La robotique est-elle en train de vivre son « moment GPT-3 » ?
L’émergence de modèles robotiques capables d’apprendre des tâches physiques en quelques secondes à partir d’une simple démonstration interroge sur l’accélération technologique que connaît actuellement la robotique. Cette avancée, comparée au moment GPT-3 pour le langage, soulève des enjeux stratégiques et économiques majeurs, notamment dans un contexte de compétition géopolitique pour la maîtrise des technologies d’intelligence artificielle incarnée.

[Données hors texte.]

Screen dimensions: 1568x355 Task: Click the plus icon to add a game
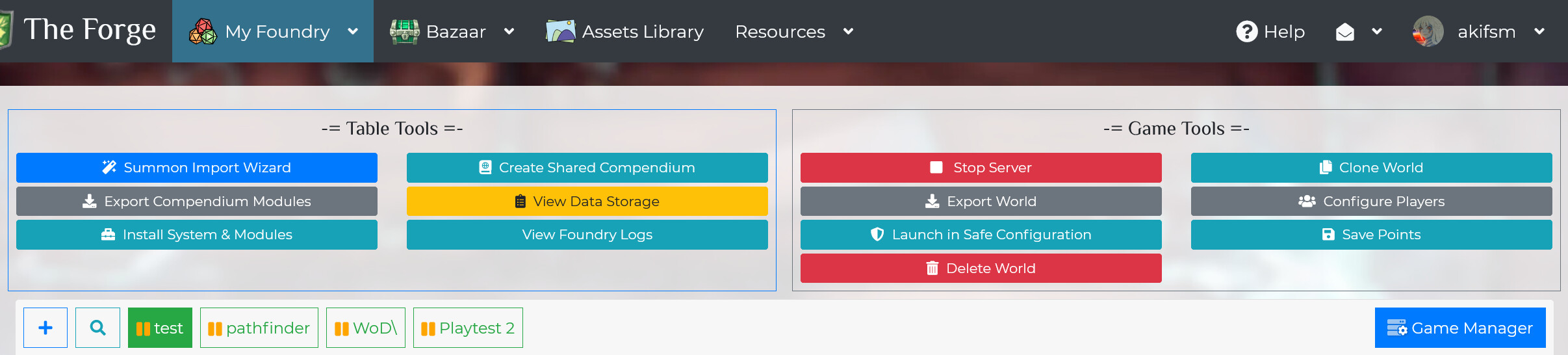[45, 328]
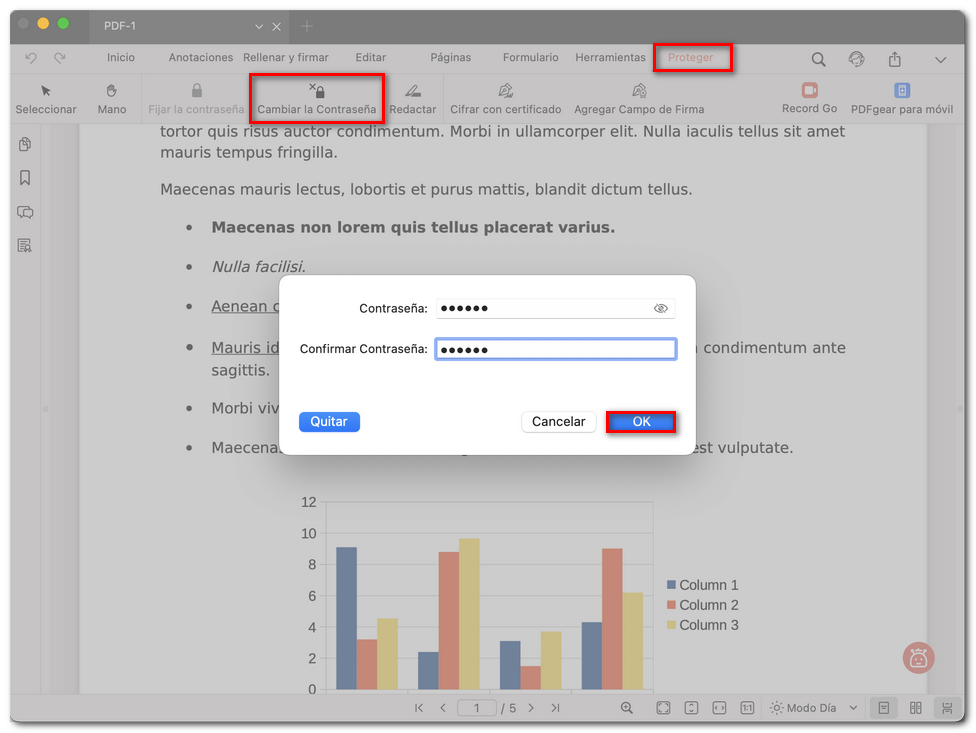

En quoi la capacité de GEN-1.5 de Generalist AI diffère-t-elle des robots industriels traditionnels ?
Contrairement aux robots industriels classiques, programmés pour répéter en boucle une tâche prédéfinie, GEN-1.5 peut apprendre une nouvelle tâche en quelques secondes après une seule démonstration humaine, un processus baptisé prompting physique. Cette flexibilité contraste avec l’approche rigide des systèmes actuels, limités à des séquences de mouvements préétablies.
Quels sont les résultats concrets obtenus par GEN-1.5 dans ses tests ?

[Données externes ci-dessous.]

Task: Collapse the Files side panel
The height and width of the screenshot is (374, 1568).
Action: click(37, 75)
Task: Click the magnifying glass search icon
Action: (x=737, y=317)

Le modèle affiche un taux de réussite moyen de 59 % sur 10 tâches manuelles simples, mais atteint 83 % après un réentraînement de 5 minutes sur une cinquantaine de démonstrations. Dans un scénario spécifique, comme le balayage de déchets avec une brosse, il atteint même 99 % de réussite après un léger ajustement de ses paramètres internes.
Pourquoi la comparaison entre GEN-1.5 et GPT-3 est-elle controversée ?

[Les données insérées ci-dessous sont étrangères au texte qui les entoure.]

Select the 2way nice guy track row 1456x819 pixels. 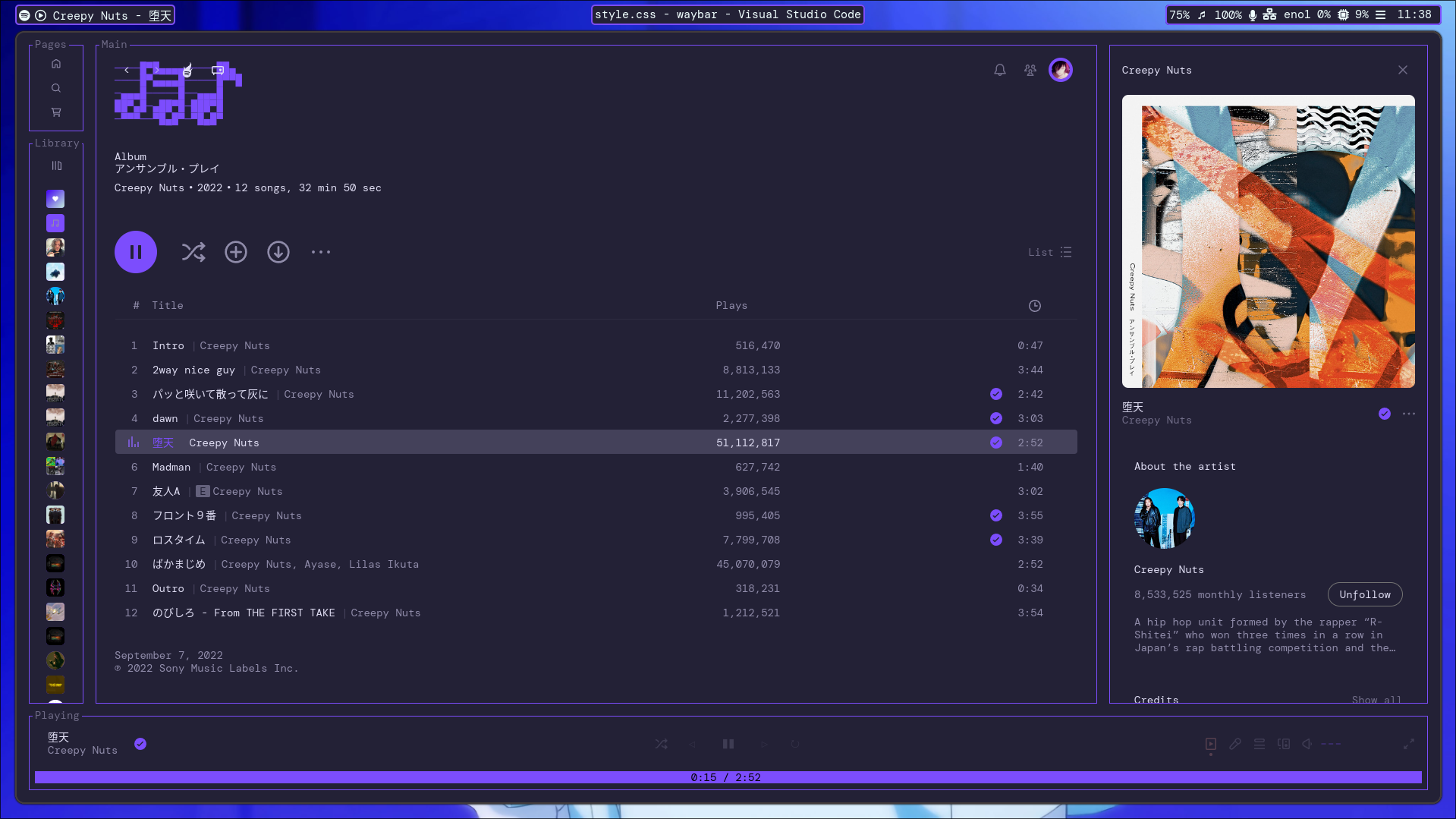point(596,370)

Si Generalist AI souligne la capacité du modèle à apprendre rapidement à partir de peu d’exemples, des chercheurs comme Yu Xiang de l’université du Texas à Dallas estiment que la comparaison reste prématurée. Le langage offre en effet une représentation unifiée et partagée, alors que les robots présentent des architectures et des outils (pinces, mains) extrêmement diversifiés, rendant le transfert des compétences plus complexe.
Comment GEN-1.5 a-t-il été entraîné et sur quelles données ?
Le pré-entraînement de GEN-1.5 repose exclusivement sur des données d’interactions physiques réelles, captées dans des environnements quotidiens (foyers, entrepôts, usines) via un moteur de données développé par Generalist AI. Aucune simulation n’a été utilisée, et le modèle précédent de l’entreprise, GEN-1, s’appuyait déjà sur 500 000 heures de données réelles.
Ce que ça pourrait changer
L’automatisation rapide de tâches physiques pourrait bouleverser les chaînes de production et réduire les coûts opérationnels, notamment dans des secteurs comme la logistique ou l’industrie. La Chine, déjà leader mondial en installation de robots industriels, pourrait tirer un avantage stratégique de cette innovation, tandis que les pays moins avancés dans le domaine risquent de creuser l’écart technologique. Cette avancée interroge aussi sur la résilience des modèles économiques traditionnels face à une robotique désormais capable de s’adapter en temps réel à des environnements complexes.